I can trace the names of his white children’s descendants.

Where the enslaved went after auction

is partial —

not all written down.

White was 12 when her older sister told her about the family’s ancestral lore. Her father “really didn’t want to talk about it,” for reasons etched in shame and pain.

White understands her father’s feelings but seeks to work past them. “I have tried to imagine it was a more loving relationship,” she said, citing evidence of a long-term connection between Moncure Taylor and Robinson.

Her father, meanwhile, became more open to discussing the subject after the 1977 TV miniseries “Roots” and the increased evidence linking Jefferson and Hemings.

Stanton says that where this saga of race and family is concerned, we’re in a “transitional period” that not all family members will navigate comfortably — a reality Taylor can attest to.

“It’s still a very fraught situation,” Stanton said. “And that Tess and Gayle can get together and talk meaningfully about this is a great thing.”

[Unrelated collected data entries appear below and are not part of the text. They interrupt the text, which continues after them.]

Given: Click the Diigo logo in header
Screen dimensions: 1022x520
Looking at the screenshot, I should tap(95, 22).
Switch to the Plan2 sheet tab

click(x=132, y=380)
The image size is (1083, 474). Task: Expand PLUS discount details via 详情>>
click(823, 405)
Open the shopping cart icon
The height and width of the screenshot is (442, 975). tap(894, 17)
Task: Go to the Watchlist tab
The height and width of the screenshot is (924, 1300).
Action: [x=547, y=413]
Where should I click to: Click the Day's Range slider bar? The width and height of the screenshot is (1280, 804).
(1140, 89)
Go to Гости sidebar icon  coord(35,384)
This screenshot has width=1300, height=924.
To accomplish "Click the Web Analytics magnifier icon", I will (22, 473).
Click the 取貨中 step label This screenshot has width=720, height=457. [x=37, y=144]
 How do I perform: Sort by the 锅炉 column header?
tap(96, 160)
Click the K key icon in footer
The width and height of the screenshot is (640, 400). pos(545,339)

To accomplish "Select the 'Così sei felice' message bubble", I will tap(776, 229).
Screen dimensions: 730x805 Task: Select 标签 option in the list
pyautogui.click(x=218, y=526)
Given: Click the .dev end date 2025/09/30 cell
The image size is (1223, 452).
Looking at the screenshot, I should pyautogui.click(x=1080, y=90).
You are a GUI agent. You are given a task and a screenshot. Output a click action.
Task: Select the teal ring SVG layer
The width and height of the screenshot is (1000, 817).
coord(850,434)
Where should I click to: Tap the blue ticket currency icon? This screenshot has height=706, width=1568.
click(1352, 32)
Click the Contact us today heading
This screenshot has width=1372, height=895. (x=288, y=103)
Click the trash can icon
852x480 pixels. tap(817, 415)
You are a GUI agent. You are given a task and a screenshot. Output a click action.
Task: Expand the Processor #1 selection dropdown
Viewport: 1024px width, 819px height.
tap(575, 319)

Meanwhile, in poems such as “A Letter to Jefferson from Monticello,” Taylor continues to search for the meaning of her “flawed inheritance.”

Mr. Jefferson: You’ve also left me this:

I’ve never had to work in

any field except for gardens that I’ve planted.

I roam with a lion’s share of your uneven freedom …

O architect of hopes and lies,

brilliant, fascinating —

ambitious foundering father I revere & hate & see myself in.